▸ Exercise objective: Repeat exactly the lines of the entries below from the one with "Click the data point at quarter 2" through the one with "Task: Click the vertical page scrollbar", both ends included, and nothing else.

▸ Records supplied:
□ □ □ □

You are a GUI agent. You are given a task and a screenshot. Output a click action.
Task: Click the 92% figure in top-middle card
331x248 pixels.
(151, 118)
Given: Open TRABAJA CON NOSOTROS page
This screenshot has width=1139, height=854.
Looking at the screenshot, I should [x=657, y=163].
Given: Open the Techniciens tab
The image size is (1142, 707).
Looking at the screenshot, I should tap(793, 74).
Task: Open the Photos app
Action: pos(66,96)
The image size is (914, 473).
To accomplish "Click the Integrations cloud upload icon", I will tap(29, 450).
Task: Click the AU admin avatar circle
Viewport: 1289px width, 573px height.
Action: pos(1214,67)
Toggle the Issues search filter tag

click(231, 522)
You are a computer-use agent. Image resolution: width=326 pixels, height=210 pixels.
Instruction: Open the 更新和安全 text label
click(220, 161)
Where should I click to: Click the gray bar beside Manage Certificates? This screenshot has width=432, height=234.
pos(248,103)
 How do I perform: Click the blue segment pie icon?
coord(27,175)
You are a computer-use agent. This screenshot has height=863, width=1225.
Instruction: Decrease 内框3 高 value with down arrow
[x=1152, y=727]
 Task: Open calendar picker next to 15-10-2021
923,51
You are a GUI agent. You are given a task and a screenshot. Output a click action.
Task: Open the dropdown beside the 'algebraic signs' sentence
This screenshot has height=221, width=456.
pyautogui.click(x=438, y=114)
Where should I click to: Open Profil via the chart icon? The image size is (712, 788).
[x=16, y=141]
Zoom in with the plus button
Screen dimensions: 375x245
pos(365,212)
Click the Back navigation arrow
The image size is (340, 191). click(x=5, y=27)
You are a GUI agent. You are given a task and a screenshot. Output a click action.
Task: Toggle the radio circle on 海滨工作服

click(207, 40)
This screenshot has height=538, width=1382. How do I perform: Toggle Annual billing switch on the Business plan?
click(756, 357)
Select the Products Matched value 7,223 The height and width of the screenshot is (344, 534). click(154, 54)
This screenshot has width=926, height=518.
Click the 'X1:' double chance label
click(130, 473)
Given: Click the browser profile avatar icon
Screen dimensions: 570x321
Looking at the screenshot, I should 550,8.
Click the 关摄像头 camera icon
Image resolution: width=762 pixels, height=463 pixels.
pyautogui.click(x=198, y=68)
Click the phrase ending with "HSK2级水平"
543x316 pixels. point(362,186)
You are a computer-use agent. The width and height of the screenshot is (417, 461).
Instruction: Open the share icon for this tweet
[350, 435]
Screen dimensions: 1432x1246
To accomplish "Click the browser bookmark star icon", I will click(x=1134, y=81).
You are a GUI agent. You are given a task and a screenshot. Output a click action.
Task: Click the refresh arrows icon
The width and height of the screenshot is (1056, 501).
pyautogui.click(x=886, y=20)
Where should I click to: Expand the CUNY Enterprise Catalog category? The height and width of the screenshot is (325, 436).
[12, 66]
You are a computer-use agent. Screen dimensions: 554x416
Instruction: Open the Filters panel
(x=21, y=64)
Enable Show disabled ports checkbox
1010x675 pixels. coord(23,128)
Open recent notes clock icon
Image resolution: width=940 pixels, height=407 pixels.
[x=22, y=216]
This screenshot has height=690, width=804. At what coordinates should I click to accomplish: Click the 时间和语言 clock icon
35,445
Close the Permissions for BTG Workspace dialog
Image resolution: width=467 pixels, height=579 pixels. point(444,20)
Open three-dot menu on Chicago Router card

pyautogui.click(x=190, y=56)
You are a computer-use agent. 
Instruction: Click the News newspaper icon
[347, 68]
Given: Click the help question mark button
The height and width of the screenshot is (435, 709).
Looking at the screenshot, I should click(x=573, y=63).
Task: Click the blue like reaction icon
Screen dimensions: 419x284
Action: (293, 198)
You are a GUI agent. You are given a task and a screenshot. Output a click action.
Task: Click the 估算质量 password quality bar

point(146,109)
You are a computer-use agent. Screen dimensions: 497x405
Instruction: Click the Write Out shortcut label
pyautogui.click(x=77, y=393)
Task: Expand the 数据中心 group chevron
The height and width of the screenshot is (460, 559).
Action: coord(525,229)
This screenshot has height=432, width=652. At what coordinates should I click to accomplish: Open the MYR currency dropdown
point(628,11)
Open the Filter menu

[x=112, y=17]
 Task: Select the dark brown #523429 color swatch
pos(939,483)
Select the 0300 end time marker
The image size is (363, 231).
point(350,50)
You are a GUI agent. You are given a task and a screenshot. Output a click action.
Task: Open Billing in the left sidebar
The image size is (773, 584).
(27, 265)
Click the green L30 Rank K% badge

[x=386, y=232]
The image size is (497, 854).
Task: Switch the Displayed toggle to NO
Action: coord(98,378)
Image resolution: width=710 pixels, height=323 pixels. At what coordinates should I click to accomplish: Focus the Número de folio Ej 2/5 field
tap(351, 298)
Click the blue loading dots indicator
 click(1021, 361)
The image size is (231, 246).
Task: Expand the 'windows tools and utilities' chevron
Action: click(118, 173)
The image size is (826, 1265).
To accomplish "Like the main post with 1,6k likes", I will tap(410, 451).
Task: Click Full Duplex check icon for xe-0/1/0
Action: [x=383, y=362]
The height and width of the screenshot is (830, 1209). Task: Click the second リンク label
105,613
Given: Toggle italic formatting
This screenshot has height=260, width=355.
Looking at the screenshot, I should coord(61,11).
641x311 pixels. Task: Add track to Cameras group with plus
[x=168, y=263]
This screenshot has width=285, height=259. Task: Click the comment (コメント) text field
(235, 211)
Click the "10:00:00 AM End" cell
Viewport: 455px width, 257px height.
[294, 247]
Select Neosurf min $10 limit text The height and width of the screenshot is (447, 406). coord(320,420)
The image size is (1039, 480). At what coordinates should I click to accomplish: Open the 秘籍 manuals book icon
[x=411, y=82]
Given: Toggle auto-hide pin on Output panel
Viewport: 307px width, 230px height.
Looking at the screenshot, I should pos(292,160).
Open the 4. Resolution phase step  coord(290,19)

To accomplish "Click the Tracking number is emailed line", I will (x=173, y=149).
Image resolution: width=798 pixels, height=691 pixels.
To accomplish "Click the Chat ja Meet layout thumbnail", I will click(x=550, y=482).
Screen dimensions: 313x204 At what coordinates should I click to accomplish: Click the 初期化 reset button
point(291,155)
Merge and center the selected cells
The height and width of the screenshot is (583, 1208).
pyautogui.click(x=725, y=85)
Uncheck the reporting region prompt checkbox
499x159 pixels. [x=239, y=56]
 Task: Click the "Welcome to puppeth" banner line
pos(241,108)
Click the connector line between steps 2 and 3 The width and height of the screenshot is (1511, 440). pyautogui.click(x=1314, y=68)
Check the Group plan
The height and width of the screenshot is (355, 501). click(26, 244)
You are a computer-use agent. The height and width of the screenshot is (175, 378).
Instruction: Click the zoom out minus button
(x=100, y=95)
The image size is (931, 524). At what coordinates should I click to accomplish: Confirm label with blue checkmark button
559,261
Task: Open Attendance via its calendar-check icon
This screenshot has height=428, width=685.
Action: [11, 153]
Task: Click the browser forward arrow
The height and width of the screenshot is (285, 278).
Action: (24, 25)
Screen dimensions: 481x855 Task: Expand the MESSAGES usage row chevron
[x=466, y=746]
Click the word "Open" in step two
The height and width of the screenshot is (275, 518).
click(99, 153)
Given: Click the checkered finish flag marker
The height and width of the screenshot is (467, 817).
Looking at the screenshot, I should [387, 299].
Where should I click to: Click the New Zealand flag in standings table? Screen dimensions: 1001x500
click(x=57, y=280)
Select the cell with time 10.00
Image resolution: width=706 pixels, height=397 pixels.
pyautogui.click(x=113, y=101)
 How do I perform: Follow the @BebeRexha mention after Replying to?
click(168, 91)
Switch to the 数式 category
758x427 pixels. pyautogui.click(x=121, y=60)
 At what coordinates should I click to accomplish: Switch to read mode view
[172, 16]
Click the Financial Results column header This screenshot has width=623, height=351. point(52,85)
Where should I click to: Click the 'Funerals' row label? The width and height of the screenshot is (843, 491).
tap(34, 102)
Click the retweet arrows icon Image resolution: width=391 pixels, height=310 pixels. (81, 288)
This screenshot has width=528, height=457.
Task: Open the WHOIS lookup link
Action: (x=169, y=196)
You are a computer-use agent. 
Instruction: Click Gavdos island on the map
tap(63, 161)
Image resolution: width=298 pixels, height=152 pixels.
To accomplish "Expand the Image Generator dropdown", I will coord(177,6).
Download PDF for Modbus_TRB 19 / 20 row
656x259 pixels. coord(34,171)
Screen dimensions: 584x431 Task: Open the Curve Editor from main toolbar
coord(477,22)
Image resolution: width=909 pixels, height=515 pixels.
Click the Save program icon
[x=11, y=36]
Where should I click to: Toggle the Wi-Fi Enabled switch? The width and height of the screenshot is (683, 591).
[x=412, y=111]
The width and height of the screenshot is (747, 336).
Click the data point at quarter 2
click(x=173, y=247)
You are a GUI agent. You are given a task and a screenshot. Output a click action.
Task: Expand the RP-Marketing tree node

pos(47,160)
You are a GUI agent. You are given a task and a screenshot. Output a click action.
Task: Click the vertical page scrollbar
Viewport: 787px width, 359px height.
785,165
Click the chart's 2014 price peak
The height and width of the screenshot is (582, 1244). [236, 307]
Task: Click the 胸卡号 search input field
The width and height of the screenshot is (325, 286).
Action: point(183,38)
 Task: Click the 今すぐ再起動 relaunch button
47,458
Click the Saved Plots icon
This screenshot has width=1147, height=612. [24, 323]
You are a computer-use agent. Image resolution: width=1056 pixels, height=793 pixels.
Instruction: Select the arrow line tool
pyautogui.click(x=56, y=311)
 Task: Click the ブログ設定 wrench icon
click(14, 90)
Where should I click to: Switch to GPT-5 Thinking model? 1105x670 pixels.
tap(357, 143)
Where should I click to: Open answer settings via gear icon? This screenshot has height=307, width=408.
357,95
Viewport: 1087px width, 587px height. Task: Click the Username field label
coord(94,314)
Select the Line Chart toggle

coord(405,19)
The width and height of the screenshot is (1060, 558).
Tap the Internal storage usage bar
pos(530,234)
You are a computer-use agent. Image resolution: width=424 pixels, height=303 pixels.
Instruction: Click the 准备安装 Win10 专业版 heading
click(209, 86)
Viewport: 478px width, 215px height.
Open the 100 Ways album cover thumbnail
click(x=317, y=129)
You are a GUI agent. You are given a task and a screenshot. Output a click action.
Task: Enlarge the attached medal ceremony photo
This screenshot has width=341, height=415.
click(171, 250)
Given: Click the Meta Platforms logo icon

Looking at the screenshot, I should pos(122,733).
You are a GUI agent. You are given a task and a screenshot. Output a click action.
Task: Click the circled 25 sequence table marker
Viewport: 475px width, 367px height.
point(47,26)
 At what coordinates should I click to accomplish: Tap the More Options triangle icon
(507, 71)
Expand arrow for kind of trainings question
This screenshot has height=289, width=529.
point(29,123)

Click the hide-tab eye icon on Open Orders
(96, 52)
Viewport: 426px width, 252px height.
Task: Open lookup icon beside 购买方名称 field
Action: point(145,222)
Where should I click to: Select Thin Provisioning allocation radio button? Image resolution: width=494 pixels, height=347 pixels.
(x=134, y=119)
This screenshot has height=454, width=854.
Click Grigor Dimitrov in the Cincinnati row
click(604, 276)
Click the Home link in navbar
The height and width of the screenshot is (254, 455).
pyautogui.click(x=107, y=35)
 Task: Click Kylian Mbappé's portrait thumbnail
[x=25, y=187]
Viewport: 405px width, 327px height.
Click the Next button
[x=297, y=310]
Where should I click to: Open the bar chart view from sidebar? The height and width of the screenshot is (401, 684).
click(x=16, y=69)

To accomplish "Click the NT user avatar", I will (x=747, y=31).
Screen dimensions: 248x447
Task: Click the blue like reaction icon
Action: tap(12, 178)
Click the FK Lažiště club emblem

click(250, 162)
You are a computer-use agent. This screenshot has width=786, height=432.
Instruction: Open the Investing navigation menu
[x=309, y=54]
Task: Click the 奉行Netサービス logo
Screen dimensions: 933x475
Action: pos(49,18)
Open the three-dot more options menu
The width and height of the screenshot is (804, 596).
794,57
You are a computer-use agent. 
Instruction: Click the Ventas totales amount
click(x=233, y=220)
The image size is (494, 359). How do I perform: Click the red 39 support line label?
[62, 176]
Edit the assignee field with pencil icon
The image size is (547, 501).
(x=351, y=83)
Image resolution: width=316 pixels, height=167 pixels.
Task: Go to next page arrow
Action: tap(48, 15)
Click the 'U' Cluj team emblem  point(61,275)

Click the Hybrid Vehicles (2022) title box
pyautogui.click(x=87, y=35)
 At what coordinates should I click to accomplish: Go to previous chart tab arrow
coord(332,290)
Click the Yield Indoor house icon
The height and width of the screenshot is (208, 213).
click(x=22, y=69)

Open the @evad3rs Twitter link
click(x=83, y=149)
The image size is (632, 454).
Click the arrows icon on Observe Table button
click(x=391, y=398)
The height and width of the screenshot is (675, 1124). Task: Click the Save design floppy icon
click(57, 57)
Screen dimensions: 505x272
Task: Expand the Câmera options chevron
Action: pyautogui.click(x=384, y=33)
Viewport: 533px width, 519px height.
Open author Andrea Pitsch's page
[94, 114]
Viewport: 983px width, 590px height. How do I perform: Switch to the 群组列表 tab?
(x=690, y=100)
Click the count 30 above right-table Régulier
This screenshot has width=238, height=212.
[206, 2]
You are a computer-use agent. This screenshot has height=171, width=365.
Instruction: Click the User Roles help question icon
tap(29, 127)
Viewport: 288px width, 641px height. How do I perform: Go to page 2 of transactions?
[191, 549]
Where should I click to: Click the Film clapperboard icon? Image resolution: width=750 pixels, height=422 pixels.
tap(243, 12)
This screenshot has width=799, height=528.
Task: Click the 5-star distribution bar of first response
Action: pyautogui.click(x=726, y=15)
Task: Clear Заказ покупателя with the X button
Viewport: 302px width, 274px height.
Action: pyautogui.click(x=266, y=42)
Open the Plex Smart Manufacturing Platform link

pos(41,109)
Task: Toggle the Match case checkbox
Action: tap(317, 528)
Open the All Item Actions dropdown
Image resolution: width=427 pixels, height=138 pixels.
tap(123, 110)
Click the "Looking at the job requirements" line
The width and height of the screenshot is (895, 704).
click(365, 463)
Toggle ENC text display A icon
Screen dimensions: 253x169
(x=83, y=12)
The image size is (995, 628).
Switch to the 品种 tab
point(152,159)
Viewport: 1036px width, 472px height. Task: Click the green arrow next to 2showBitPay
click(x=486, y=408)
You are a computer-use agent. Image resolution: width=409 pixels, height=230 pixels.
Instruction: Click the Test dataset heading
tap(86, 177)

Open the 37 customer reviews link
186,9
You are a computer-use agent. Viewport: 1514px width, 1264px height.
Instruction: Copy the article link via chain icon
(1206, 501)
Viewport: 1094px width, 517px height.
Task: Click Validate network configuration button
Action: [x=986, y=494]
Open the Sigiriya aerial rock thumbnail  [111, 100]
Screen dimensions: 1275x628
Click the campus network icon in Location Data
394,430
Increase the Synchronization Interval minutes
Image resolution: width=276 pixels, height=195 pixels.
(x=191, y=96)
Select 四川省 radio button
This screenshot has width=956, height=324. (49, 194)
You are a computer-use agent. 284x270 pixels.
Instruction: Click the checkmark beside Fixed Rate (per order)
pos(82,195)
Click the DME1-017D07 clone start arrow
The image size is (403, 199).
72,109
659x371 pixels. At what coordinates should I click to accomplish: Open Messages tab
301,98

□ □ □ □

▸ Response box:
Click the data point at quarter 2
click(x=173, y=247)
You are a GUI agent. You are given a task and a screenshot. Output a click action.
Task: Expand the RP-Marketing tree node

pos(47,160)
You are a GUI agent. You are given a task and a screenshot. Output a click action.
Task: Click the vertical page scrollbar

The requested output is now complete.